** Begin DATA RECORDS **
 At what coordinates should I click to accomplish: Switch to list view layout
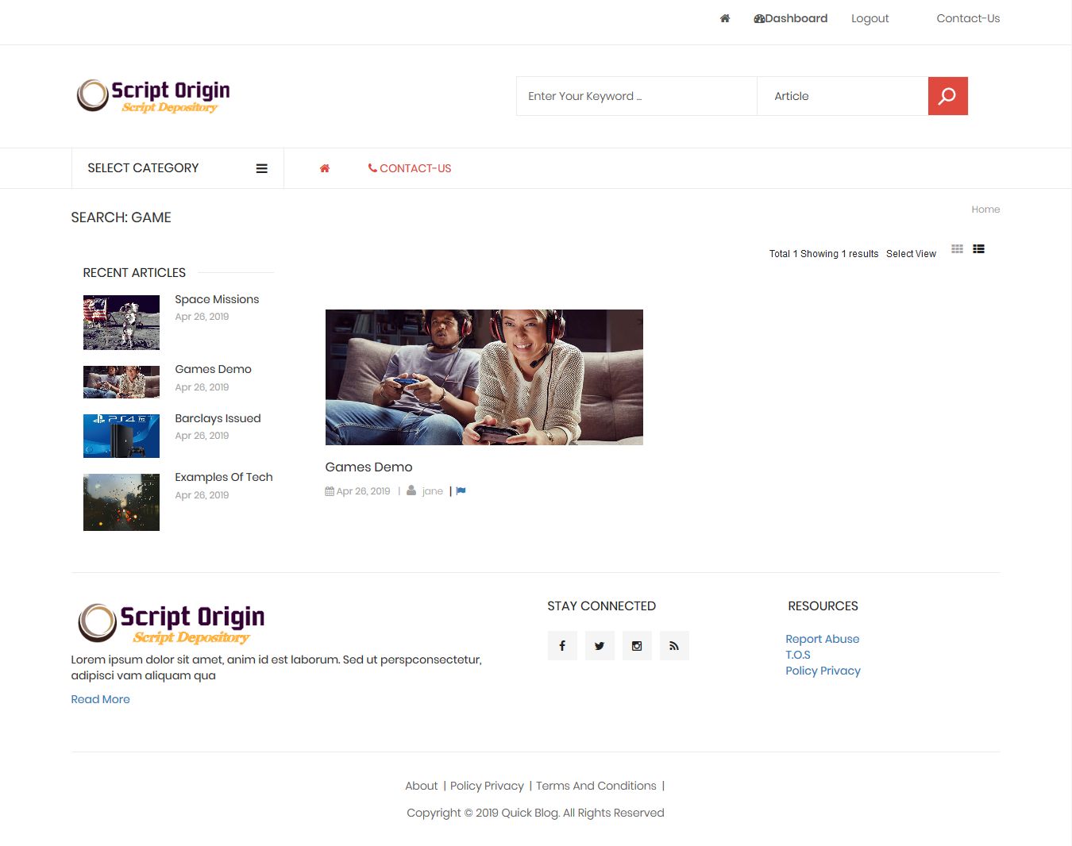[978, 249]

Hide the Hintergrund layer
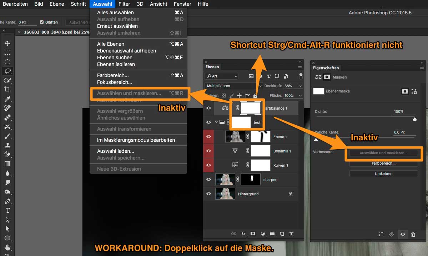click(x=208, y=194)
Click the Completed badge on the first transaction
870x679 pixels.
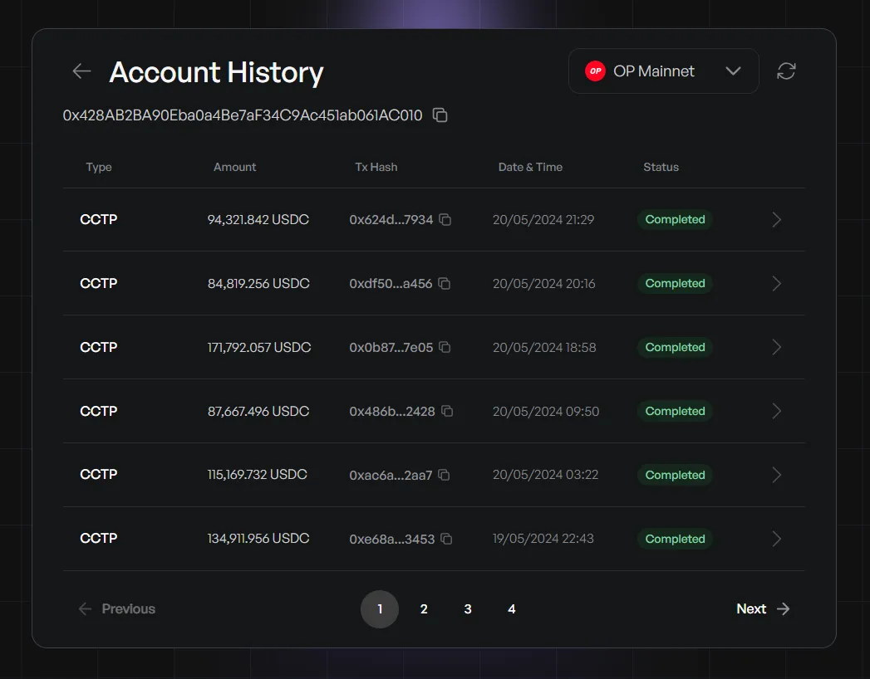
** End DATA RECORDS **
▸ **WORK TO BE COMPLETED**
Reproduce only the part of the records that opens with the line containing "Hide the Hintergrund layer" and runs through the end of the records, substituting "Pending" for "Completed" and leaving everything else unchanged. Leave the pictures out of your answer.

▸ **SOLVED PROBLEM**
Hide the Hintergrund layer
click(x=208, y=194)
Click the Pending badge on the first transaction
870x679 pixels.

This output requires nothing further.